Quote Originally Posted by Pandastirfry View Post
And yet again your example is BAD. the complexity you're trying to trumpet didn't exist in XI either, there were just as many if not more "Optimal Setups" (we all remember LolDRG) and everything was brought down to the same X DPS, X HPS, keep out of the bad. all XI had was more ability bloat (How many BRD songs were actually useful? 4? 2 if you counted Mage Ballads 1 and 2 as just the same song?) and more redundant classes. Long story short, show me a game where your "math" works, and I'll let it go, but XI sure as heck wasn't it and that's all you've used as an example. Heck even Eve Onlines oft touted "Hardcore"ness can be boiled down to its nature of being "World of Spreadsheets" and punishing Open World PvP environment.
let me simplify it further for both of you:

- pool that contains a certain number of gameplay mechanics > the developers choose what to use from this pool in their battles design (so a subset of what is available) (the larger the number of mechanics available in the pool the more complex these battles can be) > the players grind it and choose what is most effective among what the developers used in their pool (a subset of the developers subset).
as a result the developers can reuse this subset or another subset or mix and match from that larger pool. The players know for a fact that they could get more gameplay mechanics than what they got in these battles they cleared and the developers can actually deliver that because the base gameplay mechanics pool had much more to be used.
*simple but not accurate indication is to calculate the combinations possible of said base pool.

-smaller pool that contains a certain number of gameplay mechanics > the developers choose what to use from this pool in their battles design (so a subset of what is available OR the whole thing if its a shallow pool) > the players grind it and choose what is most effective among what the developers used in their pool (a subset of the developers subset).

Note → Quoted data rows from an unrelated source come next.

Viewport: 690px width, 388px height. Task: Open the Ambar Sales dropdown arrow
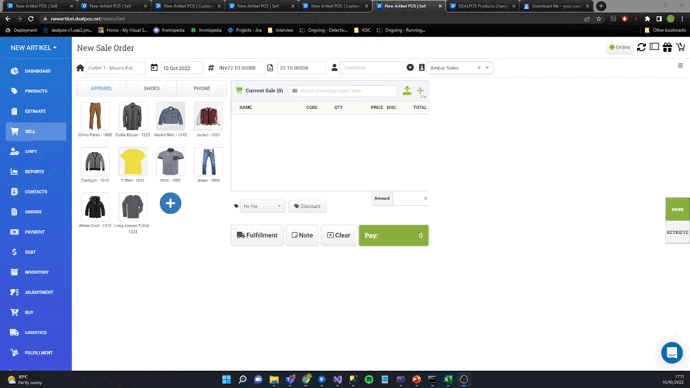tap(487, 68)
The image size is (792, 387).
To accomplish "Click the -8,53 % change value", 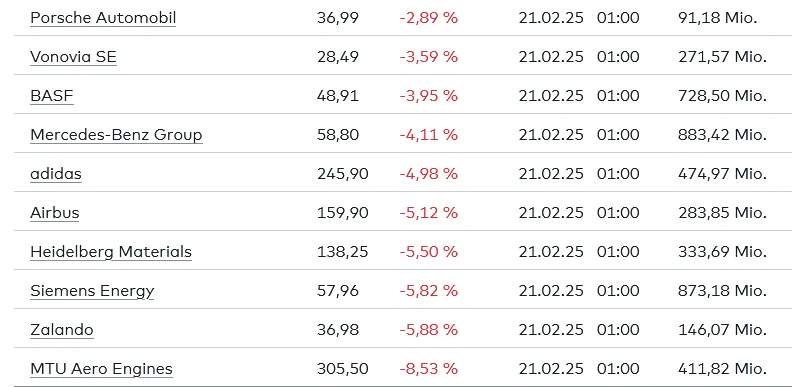I will [428, 369].
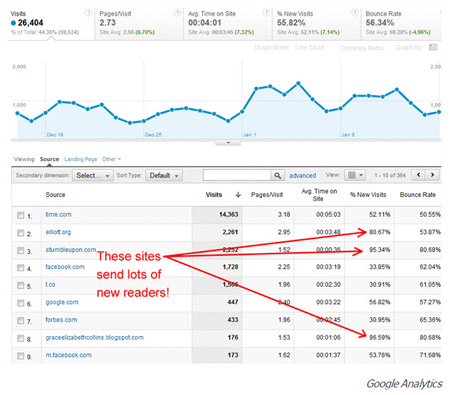The height and width of the screenshot is (395, 450).
Task: Click help icon beside Visits metric
Action: (88, 13)
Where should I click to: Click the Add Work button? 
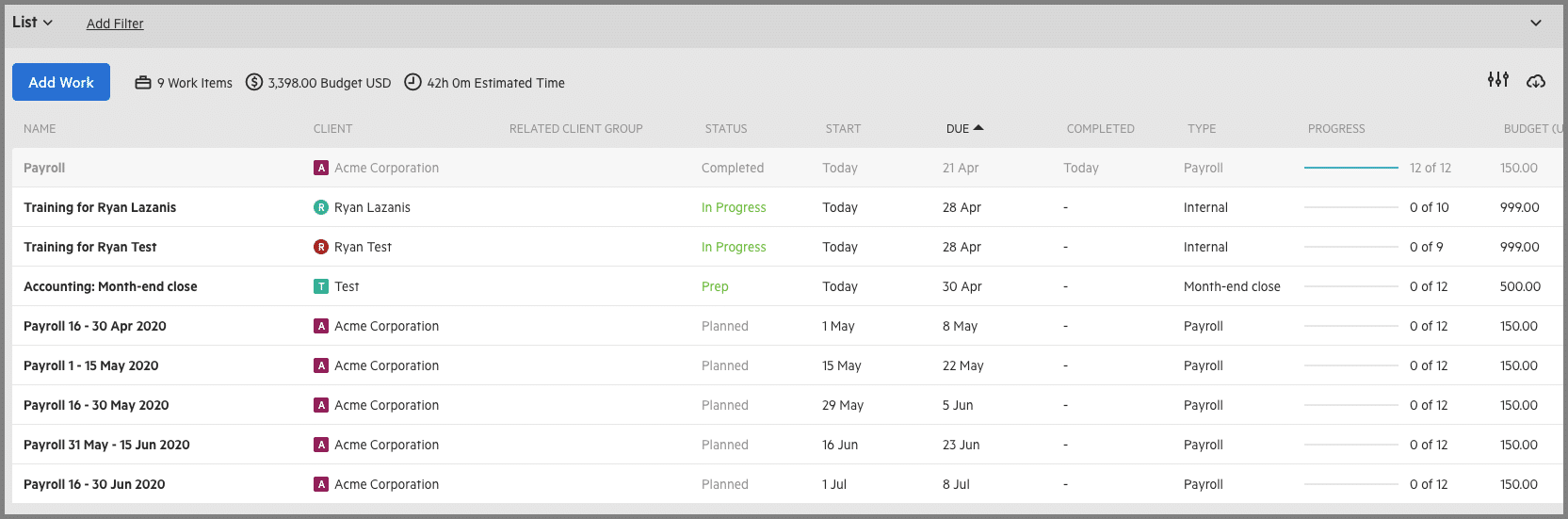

as a result the developers has less options in their pool left for the future. The players know for a fact that they could not get more gameplay mechanics than what they got because that's all there is in the base pool and the developers can only shuffle what they already done in term of gameplay mechanics for the new content because that is all what they have.
*simple but not accurate indication is to calculate the combinations possible of said base pool and you will find that you mathematically have less options and thus shallower battles.